Decision Model
Purpose
The decision model describes which management decisions are made along an initiative's path and what data is needed to make those decisions verifiable rather than a matter of taste.
It complements the decision framework: here the logic of choice is described, while the framework covers accountability, levels, and exceptions.
Principle
Every initiative has four types of decisions:
- promote — the initiative is ready for the next stage;
- rework — there is potential, but data, an owner, a product, or artifacts are missing;
- stop — the initiative is weak, risky, duplicate, or has no impact;
- scale — the result is confirmed and applicable beyond a single process.

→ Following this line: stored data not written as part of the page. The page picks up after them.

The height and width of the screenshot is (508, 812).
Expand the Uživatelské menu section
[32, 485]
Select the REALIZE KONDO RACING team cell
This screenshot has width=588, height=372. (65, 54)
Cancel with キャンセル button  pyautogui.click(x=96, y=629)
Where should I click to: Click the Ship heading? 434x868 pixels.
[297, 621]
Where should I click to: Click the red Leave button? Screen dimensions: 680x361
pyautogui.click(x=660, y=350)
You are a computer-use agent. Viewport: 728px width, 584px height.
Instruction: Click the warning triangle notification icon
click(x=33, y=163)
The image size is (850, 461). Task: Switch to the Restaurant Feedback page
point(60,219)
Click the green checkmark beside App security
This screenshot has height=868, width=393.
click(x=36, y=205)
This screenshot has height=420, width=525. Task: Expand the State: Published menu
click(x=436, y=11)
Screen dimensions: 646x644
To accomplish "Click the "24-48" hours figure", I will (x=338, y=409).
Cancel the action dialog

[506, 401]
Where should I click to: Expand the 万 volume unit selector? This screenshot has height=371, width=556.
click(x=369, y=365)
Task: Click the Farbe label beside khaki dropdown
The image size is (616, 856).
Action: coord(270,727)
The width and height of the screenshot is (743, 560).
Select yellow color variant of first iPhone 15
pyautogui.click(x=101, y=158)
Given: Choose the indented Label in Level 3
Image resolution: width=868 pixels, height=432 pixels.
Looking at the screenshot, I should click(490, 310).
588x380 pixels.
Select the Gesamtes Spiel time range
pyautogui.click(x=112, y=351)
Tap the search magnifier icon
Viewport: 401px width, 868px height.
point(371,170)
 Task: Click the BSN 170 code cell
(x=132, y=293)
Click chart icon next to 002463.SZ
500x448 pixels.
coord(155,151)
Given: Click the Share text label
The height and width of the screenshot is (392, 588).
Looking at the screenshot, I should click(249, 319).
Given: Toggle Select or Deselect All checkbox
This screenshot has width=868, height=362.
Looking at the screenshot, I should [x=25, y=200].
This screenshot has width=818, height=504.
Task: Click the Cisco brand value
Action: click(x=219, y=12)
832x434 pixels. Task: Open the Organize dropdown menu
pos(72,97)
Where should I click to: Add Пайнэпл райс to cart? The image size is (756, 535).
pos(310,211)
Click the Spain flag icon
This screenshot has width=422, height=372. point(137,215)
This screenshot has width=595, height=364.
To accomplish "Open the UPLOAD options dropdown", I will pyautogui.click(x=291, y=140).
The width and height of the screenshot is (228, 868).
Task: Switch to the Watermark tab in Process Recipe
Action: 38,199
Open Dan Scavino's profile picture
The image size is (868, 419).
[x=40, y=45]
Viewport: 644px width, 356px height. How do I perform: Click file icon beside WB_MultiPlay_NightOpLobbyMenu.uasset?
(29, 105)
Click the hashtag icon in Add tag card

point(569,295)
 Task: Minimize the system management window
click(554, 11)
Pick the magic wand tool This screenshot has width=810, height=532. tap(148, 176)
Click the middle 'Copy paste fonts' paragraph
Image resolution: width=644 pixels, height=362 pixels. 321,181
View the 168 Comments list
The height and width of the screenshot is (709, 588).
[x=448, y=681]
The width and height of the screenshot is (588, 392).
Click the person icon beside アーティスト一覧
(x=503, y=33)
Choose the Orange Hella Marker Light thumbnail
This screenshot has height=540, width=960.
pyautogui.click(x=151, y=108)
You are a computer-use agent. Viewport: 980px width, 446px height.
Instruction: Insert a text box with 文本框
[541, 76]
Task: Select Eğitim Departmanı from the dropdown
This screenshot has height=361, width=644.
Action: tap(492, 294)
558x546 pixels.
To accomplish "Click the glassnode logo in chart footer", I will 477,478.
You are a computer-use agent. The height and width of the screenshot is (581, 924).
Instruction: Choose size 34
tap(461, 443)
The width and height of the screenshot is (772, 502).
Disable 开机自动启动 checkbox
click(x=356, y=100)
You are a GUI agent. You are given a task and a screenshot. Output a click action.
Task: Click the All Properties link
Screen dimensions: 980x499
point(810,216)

A decision must rely on the initiative card, tasks, checks, artifacts, and portfolio analytics.
Decision logic by stage
| Stage | Main question | Possible decisions |
|---|---|---|
| New | Is the idea worth examining further? | move to assessment, clarify, merge, reject |
| Assessment | Is it worth allocating delivery resources? | admit to delivery, change product, defer, reject |
| Delivery | Is the solution ready for impact verification? | move to awaiting impact, rework, stop |
| Awaiting impact | Is the result confirmed? | close, support, scale, return to delivery |
| Support | Is continued maintenance needed? | support, reconsider, replace, decommission |
Data for the decision
Minimum set:
- a description of the business problem;
- the expected impact;
- the initiative owner;
- the AI product;
- the result of the similar-initiative check;
- priority;
- data and security constraints;
- tasks and delivery status;
- the impact review date;
- the actual result after adoption.
If the data is insufficient, the correct decision is not to "let it move forward", but to return the initiative for clarification.
Decision quality
A good decision:
- is understandable to any participant a month after it is made;
- has criteria;
- is saved in the initiative's history;
- names an accountable owner;
- affects the next step;
- does not require guessing why the initiative ended up at the current stage.
A bad decision:
- is made verbally;
- has no reason;
- is not linked to the card;
- depends only on the initiator's status;
- leaves no trail in the system.
Connection to the AI assistant
The AI assistant can prepare recommendations:
- which fields are not filled in;
- why an initiative is similar to another;
- which product might fit;
- which risks should be checked;
- what is blocking the next transition;
- how to phrase a decision for a stage gate.
But the final decision is made by a person or a designated body. The AI assistant must not substitute for the decision owner.